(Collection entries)
_ _ _

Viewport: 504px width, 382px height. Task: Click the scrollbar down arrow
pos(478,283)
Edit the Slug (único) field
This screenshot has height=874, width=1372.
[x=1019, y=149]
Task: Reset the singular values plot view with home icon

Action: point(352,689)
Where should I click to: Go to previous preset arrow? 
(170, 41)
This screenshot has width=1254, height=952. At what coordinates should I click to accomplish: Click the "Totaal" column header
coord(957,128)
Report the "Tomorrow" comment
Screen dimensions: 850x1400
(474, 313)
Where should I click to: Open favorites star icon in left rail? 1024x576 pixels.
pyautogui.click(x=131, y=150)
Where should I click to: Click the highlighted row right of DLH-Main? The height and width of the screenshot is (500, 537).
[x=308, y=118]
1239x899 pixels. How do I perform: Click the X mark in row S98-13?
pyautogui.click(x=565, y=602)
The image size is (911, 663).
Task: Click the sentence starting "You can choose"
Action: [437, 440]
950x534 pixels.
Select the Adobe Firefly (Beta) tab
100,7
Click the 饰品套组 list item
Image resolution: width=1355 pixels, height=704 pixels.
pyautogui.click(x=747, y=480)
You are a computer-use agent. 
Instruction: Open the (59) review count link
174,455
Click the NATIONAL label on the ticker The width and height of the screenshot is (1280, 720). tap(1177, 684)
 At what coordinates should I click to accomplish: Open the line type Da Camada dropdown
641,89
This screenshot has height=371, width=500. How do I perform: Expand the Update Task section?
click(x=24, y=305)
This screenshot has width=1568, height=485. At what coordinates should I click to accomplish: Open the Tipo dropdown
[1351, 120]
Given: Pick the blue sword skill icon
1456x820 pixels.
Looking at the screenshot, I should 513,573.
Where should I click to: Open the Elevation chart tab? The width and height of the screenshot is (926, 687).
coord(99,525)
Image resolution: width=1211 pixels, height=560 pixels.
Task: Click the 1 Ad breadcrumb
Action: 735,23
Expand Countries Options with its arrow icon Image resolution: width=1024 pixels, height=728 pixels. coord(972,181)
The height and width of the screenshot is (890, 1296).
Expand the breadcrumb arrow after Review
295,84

_ _ _

Only one span is to be repeated: the line with "1456x820 pixels." through the final line of the entries above, word for word.

1456x820 pixels.
Looking at the screenshot, I should 513,573.
Where should I click to: Open the Elevation chart tab? The width and height of the screenshot is (926, 687).
coord(99,525)
Image resolution: width=1211 pixels, height=560 pixels.
Task: Click the 1 Ad breadcrumb
Action: 735,23
Expand Countries Options with its arrow icon Image resolution: width=1024 pixels, height=728 pixels. coord(972,181)
The height and width of the screenshot is (890, 1296).
Expand the breadcrumb arrow after Review
295,84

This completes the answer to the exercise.